Although the context provided at the web sites is quite useful if you are browsing the data, it is also useful to have a mechanism whereby you can place your own sequence of interest into the larger context of the HGP. Therefore, it is important to be able to identify sequence identities and from that to identify flanking clones or contigs as well as information such as general chromosomal location. To do this, you must be able to carry out a BLAST analysis against both finished and unfinished human sequence data. The question remains whether this service should be available at the sequencing center web sites themselves. All HGP sequence data are released rapidly into the public domain so one can reasonably argue that providing separate BLAST servers is simply not necessary. Yet a handful of the centers do provide their own BLAST server even though this service is costly to develop and maintain in terms of both personnel and computer hardware. This underscores the importance of placing the data into context. It is essential that people have the ability to find sequence identities, but it is also useful to place those results into the larger context of chromosomal, map and/or clone location. The public databases do not currently provide all of this added information, and so it becomes necessary to visit the sequencing center web sites to obtain the larger context.

The sequencing centers supplying a BLAST service on their web sites are in effect providing a tighter linkage between the two resources needed to first determine a sequence identity and subsequently place it into some context. In my opinion, this illustrates the underlying problem—that the public database repositories do not provide this type of close link back to the sequencing center web sites. For example, if you carry out a BLAST query at the public databases you usually obtain a result quickly. But if you are interested in identifying other sequenced clones that map to the same general location, you must find the sequencing center’s web site first and then determine the relevant information. As long as data generated at the sequencing centers continues to be submitted to GenBank or other public database repositories rapidly, one can formulate a logical argument against maintaining the individual center BLAST servers. However, in this case, it would be useful if the public databases could provide easily accessed links to the genome center’s web sites. If following the data trail from the public database to the sequencing center web site represents a common protocol, then it follows that data retrieval at these web sites can be facilitated by use of search tools (e.g., to search by clone name or accession number). Such search tools greatly expedite navigation from the public database, where one has just identified a BLAST hit to an unfinished sequence record, directly to the sequencing center data about that clone.

Planning for the Future

The HGP is at an exciting turning point. Project planners recently set 2003 as the new target date for HGP completion—a full 2 years before originally scheduled. To achieve this goal the sequencing centers will shift their strategy from the current map-driven approach and increase the rate of sequence data production. The immediate benefit to the research community is that human genome sequence data will become available in the public domain at a more rapid pace; indeed, the sequencing community predicts that a working rough draft covering ∼90% of the genome will be available as early as 2001.

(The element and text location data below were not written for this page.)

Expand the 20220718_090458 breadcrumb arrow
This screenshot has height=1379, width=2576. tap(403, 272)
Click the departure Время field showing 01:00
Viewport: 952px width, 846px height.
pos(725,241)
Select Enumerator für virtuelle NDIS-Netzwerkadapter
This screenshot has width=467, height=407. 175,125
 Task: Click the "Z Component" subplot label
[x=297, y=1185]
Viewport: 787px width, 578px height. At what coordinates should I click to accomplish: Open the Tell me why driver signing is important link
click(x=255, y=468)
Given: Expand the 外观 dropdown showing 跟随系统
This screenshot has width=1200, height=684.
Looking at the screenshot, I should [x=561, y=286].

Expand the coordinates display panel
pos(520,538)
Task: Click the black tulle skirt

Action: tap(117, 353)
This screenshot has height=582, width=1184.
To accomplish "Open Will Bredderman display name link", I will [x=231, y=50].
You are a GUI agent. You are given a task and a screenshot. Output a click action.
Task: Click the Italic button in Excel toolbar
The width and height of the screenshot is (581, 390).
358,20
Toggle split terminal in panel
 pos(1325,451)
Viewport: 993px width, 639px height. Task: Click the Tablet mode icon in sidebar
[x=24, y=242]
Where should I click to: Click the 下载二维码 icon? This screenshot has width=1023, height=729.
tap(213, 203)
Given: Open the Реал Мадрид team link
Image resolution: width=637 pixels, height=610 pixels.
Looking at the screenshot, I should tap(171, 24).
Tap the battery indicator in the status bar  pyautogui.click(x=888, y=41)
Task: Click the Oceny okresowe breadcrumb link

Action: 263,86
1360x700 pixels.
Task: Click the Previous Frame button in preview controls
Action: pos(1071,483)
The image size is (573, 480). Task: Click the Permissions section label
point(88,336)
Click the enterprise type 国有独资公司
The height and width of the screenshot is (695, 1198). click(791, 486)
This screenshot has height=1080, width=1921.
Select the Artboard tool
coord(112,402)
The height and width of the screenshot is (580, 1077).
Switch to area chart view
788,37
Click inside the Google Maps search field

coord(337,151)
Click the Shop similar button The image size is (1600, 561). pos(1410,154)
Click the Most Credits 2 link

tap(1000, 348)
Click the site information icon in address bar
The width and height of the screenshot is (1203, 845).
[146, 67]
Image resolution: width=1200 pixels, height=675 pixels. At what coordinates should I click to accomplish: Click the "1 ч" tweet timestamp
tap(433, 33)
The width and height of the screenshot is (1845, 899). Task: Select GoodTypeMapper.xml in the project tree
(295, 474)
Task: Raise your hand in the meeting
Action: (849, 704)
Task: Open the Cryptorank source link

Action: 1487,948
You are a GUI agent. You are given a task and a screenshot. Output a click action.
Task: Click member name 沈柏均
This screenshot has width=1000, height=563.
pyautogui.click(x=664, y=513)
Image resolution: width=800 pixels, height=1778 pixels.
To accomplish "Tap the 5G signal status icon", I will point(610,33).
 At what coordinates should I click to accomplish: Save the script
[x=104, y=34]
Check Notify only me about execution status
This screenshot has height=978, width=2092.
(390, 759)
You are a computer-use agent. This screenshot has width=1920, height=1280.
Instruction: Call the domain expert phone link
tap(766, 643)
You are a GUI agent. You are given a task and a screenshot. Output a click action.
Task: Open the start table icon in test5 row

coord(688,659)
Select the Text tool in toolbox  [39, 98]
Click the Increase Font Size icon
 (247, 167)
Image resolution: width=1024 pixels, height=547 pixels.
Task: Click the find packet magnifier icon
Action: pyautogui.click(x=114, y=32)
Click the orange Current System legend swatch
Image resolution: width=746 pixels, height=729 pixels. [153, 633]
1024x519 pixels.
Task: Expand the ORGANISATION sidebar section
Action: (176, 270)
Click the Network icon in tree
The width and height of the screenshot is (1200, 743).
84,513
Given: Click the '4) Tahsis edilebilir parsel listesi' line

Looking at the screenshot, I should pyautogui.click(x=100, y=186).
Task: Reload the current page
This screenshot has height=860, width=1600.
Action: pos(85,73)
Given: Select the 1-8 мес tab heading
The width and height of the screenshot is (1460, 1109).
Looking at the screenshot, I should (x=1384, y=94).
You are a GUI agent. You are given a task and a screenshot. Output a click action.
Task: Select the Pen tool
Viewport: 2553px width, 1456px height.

The anticipated onslaught of sequence data will undoubtedly require additional tools to help us retrieve and make sense of these data. For instance, the strategy shift will impact on our ability to place the data into some context. Currently, the map data drive the sequencing effort; by the time sequence data are available, a lot of context information is already available. In contrast, most of the context for future HGP sequence data will likely have to be elucidated after the data are generated. Consequently, we may see some new approaches to organize, coordinate, and interpret the accumulating data in the future. Certainly we will see a tremendous growth in available data at the sequencing center web sites as the HGP pushes forward into the twenty-first century.